Lorsqu’à l’issue du générique apparaît le mot « fin » et pour la dernière fois la mention « écrit et réalisé par Hayao Miyazaki », on ne peut s’empêcher de ressentir une émotion toute particulière. Le Maître du cinéma d’animation japonais a annoncé en septembre dernier sa retraite et Le vent se lève est son dernier film, une œuvre donc testamentaire qui clôt une filmographie vers laquelle on ne cessera de revenir comme on le fait déjà régulièrement, pour y visiter de nouveau ses univers poétiques et fantasmagoriques, y puiser ses visions issues de l’imaginaire de l’enfance qui nous ont tant marqués en tant que spectateurs. De Mon voisin Totoro à Princesse Mononoké, en passant par Le voyage de Chihiro, Hayao Miyazaki est de ces réalisateurs avec lesquels on entretient un lien très fort depuis Porco Rosso (1992), son premier film à avoir été diffusé en salles en France. Pour découvrir ses films, distribués tardivement et sans aucune logique chez nous – preuve d’un mépris a priori pour le genre -, il a ensuite fallu faire appel à l’import en se procurant des dvd japonais très coûteux, ou des coffrets bootlegs issus de masters Laserdics.

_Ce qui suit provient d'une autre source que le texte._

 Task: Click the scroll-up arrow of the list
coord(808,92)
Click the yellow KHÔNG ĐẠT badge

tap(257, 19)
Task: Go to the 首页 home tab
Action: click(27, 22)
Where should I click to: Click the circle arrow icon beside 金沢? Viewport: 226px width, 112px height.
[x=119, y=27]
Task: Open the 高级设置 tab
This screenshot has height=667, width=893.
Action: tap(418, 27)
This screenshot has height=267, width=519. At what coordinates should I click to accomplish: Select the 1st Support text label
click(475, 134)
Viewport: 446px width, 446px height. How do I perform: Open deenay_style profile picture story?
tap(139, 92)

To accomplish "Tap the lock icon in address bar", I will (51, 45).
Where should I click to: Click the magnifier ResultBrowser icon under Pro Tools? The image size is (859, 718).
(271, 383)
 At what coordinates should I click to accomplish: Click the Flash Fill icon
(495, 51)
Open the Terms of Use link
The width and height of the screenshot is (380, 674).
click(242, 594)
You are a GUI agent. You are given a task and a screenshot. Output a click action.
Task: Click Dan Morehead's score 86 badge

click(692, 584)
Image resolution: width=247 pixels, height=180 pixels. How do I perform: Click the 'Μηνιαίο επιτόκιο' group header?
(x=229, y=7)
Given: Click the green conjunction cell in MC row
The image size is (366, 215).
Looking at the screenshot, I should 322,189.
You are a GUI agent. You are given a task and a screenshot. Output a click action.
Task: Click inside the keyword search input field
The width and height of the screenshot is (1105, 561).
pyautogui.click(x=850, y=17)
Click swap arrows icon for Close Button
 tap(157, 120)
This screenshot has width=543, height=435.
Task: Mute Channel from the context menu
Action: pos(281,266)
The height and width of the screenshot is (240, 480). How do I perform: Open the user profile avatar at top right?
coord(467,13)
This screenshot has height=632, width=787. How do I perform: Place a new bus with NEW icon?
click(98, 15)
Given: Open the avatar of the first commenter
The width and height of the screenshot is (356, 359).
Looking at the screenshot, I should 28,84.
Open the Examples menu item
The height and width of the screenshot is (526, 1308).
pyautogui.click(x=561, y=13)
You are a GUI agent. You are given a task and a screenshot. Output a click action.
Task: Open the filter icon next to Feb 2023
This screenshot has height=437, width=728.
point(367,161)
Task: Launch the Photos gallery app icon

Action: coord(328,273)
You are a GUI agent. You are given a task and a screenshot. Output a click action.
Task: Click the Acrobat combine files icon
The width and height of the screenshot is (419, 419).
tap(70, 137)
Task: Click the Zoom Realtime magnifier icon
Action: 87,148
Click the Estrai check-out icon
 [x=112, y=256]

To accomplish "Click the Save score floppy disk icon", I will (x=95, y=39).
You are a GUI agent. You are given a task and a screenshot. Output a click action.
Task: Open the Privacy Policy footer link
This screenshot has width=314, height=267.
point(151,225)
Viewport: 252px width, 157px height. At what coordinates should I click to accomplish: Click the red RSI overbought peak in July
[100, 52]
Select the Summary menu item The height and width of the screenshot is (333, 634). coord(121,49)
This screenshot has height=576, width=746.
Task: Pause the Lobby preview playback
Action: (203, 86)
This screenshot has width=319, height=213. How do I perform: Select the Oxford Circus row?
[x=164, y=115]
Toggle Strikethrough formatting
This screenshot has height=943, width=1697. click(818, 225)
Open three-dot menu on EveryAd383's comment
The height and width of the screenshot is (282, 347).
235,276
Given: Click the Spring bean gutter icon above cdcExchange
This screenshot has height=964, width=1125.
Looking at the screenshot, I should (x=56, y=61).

Les choses ont heureusement changé, puisqu’Hayao Miyazaki est désormais justement considéré comme l’égal d’un Kurosawa, Ozu ou Naruse, y compris par la critique qui ignorait superbement tout de l’animation japonaise, qu’elle considérait sans aucune forme de hiérarchisation comme niaise et infantilisante.

Est-ce pour autant parce que Le vent se lève est son dernier film qu’il faut y voir l’œuvre la plus personnelle de l’auteur ? Peut-être. On sait que la mère de Miyazaki a souffert d’une tuberculose comme le personnage de Nahoko dans le film, et que son père produisait des pièces détachées pour le fameux chasseur Zero inventé par Jiro Horikoshi, dont Le vent se lève est la biographie. En même temps, l’absence de la mère malade remonte déjà à Mon Voisin Totoro et les machines volantes sont présentes dans toute sa filmographie, que ce soit Le château Ambulant, Le château dans le ciel ou Porco Rosso. Une chose est certaine, c’est que Le vent se lève est son film le plus « adulte », dans le sens où il évoque certains des événements les plus traumatiques du Japon de l’entre-deux guerres – le tremblement de terre de Kanto, la crise économique et bancaire, la guerre contre la Chine – sans pourtant les attaquer tout à fait frontalement, en les situant toujours dans la périphérie de l’histoire de Jiro, qui est myope et se réfugie dans le rêve pour y puiser son inspiration créatrice.

Cela ne veut pas dire que Hayao Miyazaki évite pour autant le contexte historique, mais il le fait à la façon d’un Ozu, tout en pudeur et en retenue, dans l’observation de la vie quotidienne qui n’exclut pas la pauvreté, la famine et la misère. Rarement le dessin n’aura saisi avec une telle beauté de précision et une pareille poésie les gestes de tous les jours – la façon de plier un kimono, de tenir et fumer une cigarette – les chargeant d’une valeur symbolique unique et particulière. C’est sidérant de beauté, nostalgique et assez bouleversant. Le personnage de Jiro Horikoshi traverse son époque derrière ses gros verres de lunettes qui symbolisent son rapport à la vie. Dans une scène magnifique, il travaille une nuit entière sur ses dessins en tenant la main de sa bien-aimée convalescente, qui l’autorise à fumer, consumant ses poumons malades. Jiro ne voit littéralement pas ce qui se passe autour de lui mais se concentre sur des petits détails, comme la courbe d’une arête de maquereau, qu’il veut imiter pour le fuselage de son avion. Il puise son inspiration dans le rêve où il rencontre son mentor, Giovanni Caproni, qui le guide dans sa carrière d’ingénieur.

Hayao Miyazaki ne verse cependant jamais dans la caricature de l’artiste maudit même si la création est aussi pour Jiro une forme de malédiction, ses avions ayant servi aux pilotes kamikazes au cours de la seconde guerre mondiale. Cela n’est pas non plus signifié explicitement, mais à travers une belle référence à Porco Rosso. Pas plus que la mort de Nahoko n’est montrée frontalement, mais suggérée de manière onirique et poétique. Si Le vent se lève emprunte ainsi au mélodrame, c’est dans le meilleur sens du terme, à la façon d’un Douglas Sirk, sans avoir recours à des procédés excessifs pour susciter l’émotion. C’est de toute manière la gorge serrée que l’on quitte la salle à la fin de cet ultime chef d’œuvre d’un Maître au sommet de son art, dont la puissance de vision et la force de l’imaginaire nous manquent déjà. Avec lequel on aurait voulu rêver encore un peu.